We can embed the type field inside the struct and use it
to interpret the data in completion handlers.
Increase SWDATA size to 48 so we have some room to add
more data if required.
Signed-off-by: Roger Quadros <rogerq@kernel.org>
Signed-off-by: MD Danish Anwar <danishanwar@ti.com>
Signed-off-by: Meghana Malladi <m-malladi@ti.com>
---
v1: https://lore.kernel.org/all/20250122124951.3072410-1-m-malladi@ti.com/
Changes since v1 (v2-v1): None
drivers/net/ethernet/ti/icssg/icssg_common.c | 47 ++++++++++++-------
drivers/net/ethernet/ti/icssg/icssg_config.h | 2 +-
drivers/net/ethernet/ti/icssg/icssg_prueth.c | 6 +++
drivers/net/ethernet/ti/icssg/icssg_prueth.h | 18 +++++++
.../net/ethernet/ti/icssg/icssg_prueth_sr1.c | 4 +-
5 files changed, 58 insertions(+), 19 deletions(-)

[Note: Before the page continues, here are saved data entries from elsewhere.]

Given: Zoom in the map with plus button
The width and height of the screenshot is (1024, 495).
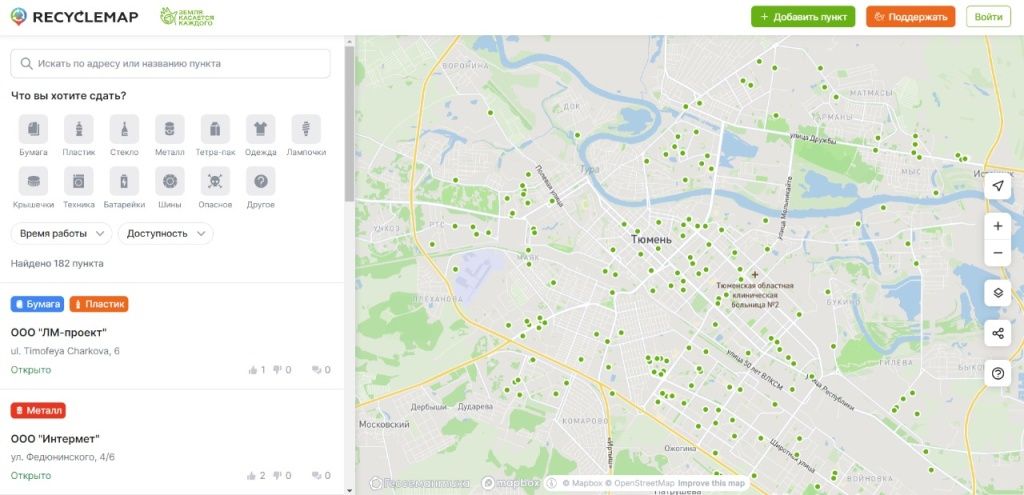Looking at the screenshot, I should 997,226.
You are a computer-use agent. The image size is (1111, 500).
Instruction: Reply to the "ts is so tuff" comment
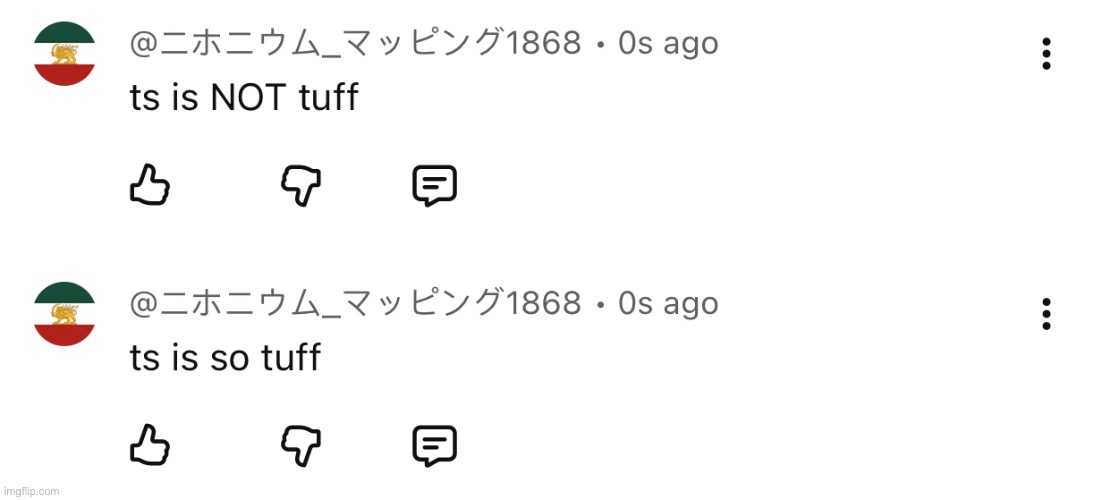[x=435, y=446]
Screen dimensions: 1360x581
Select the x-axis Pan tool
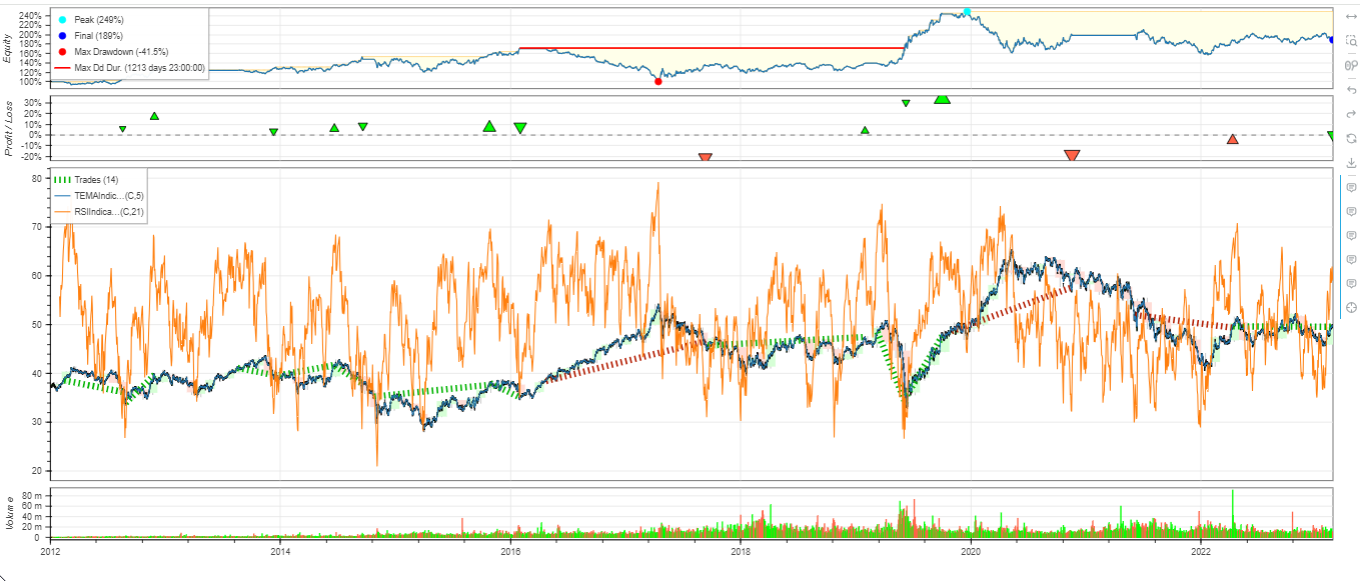[1351, 17]
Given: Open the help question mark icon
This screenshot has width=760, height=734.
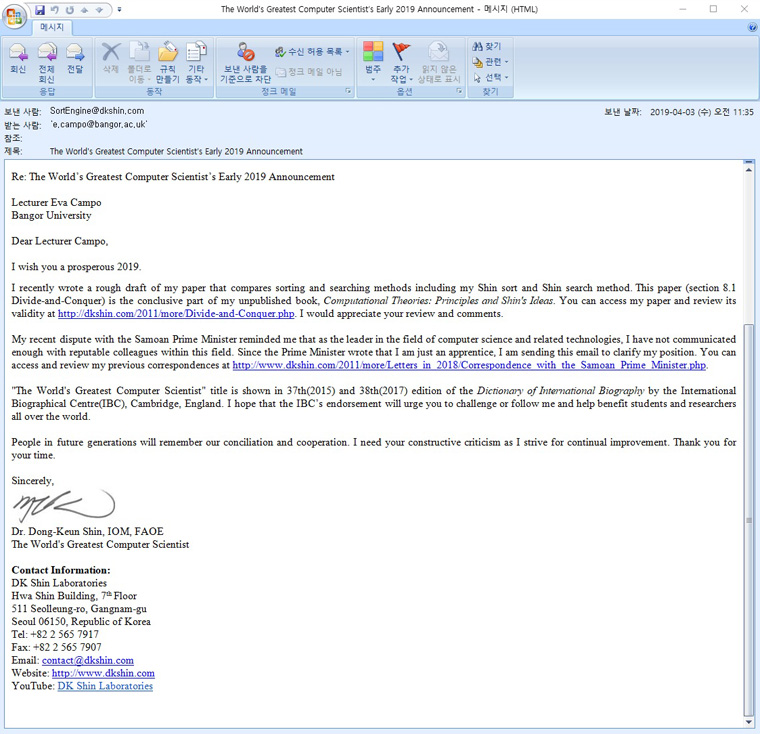Looking at the screenshot, I should click(751, 27).

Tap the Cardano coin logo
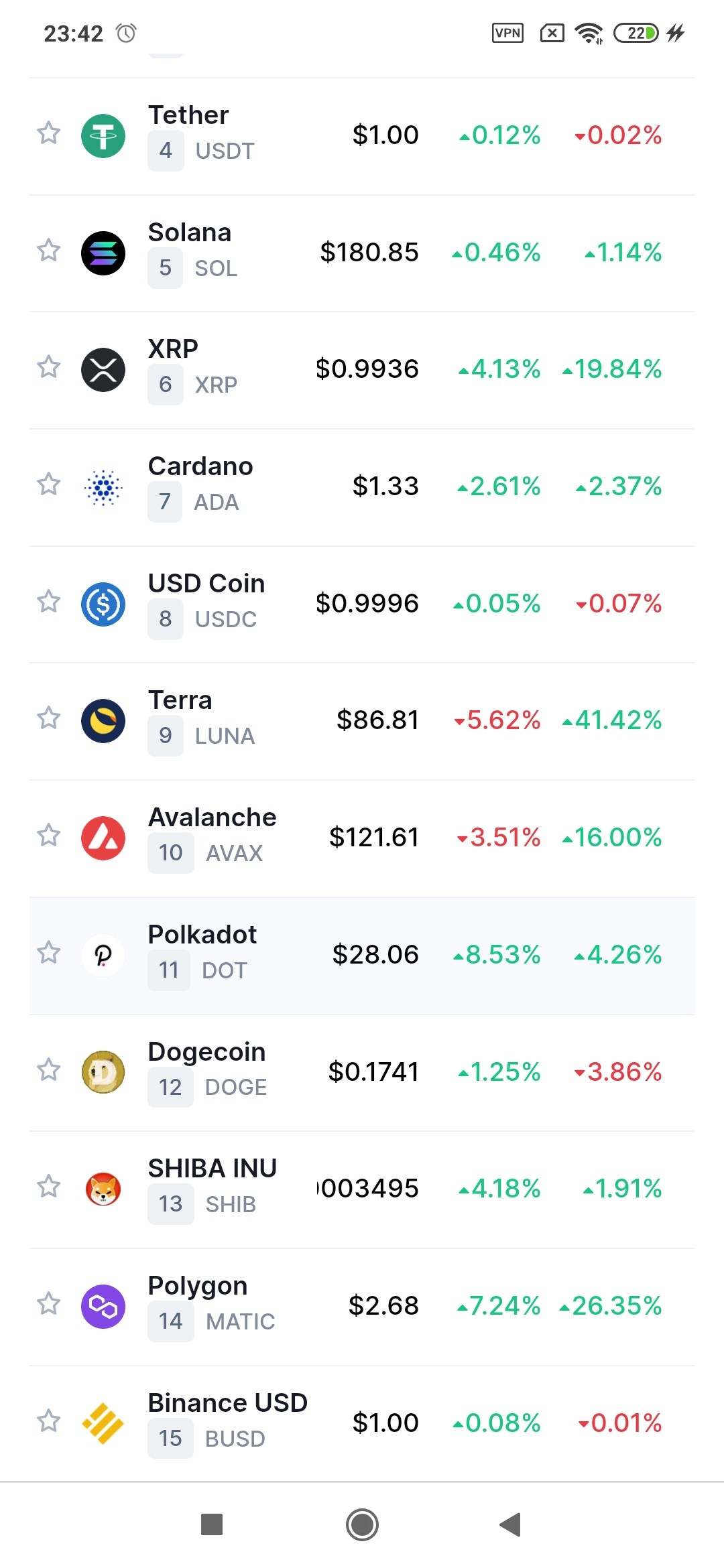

diff --git a/drivers/net/ethernet/ti/icssg/icssg_common.c b/drivers/net/ethernet/ti/icssg/icssg_common.c
index c3c1e2bf461e..a124c5773551 100644
--- a/drivers/net/ethernet/ti/icssg/icssg_common.c
+++ b/drivers/net/ethernet/ti/icssg/icssg_common.c
@@ -136,12 +136,12 @@ int emac_tx_complete_packets(struct prueth_emac *emac, int chn,
struct net_device *ndev = emac->ndev;
struct cppi5_host_desc_t *desc_tx;
struct netdev_queue *netif_txq;
+ struct prueth_swdata *swdata;
struct prueth_tx_chn *tx_chn;
unsigned int total_bytes = 0;
struct sk_buff *skb;
dma_addr_t desc_dma;
int res, num_tx = 0;
- void **swdata;
tx_chn = &emac->tx_chns[chn];
@@ -163,12 +163,18 @@ int emac_tx_complete_packets(struct prueth_emac *emac, int chn,
swdata = cppi5_hdesc_get_swdata(desc_tx);
/* was this command's TX complete? */
- if (emac->is_sr1 && *(swdata) == emac->cmd_data) {
+ if (emac->is_sr1 && (void *)(swdata) == emac->cmd_data) {
prueth_xmit_free(tx_chn, desc_tx);
continue;
}
- skb = *(swdata);
+ if (swdata->type != PRUETH_SWDATA_SKB) {
+ netdev_err(ndev, "tx_complete: invalid swdata type %d\n", swdata->type);
+ budget++;
+ continue;
+ }
+
+ skb = swdata->data.skb;
prueth_xmit_free(tx_chn, desc_tx);
ndev = skb->dev;
@@ -472,9 +478,9 @@ int prueth_dma_rx_push_mapped(struct prueth_emac *emac,
{
struct net_device *ndev = emac->ndev;
struct cppi5_host_desc_t *desc_rx;
+ struct prueth_swdata *swdata;
dma_addr_t desc_dma;
dma_addr_t buf_dma;
- void **swdata;
buf_dma = page_pool_get_dma_addr(page) + PRUETH_HEADROOM;
desc_rx = k3_cppi_desc_pool_alloc(rx_chn->desc_pool);
@@ -490,7 +496,8 @@ int prueth_dma_rx_push_mapped(struct prueth_emac *emac,
cppi5_hdesc_attach_buf(desc_rx, buf_dma, buf_len, buf_dma, buf_len);
swdata = cppi5_hdesc_get_swdata(desc_rx);
- *swdata = page;
+ swdata->type = PRUETH_SWDATA_PAGE;
+ swdata->data.page = page;
return k3_udma_glue_push_rx_chn(rx_chn->rx_chn, PRUETH_RX_FLOW_DATA,
desc_rx, desc_dma);
@@ -539,11 +546,11 @@ static int emac_rx_packet(struct prueth_emac *emac, u32 flow_id)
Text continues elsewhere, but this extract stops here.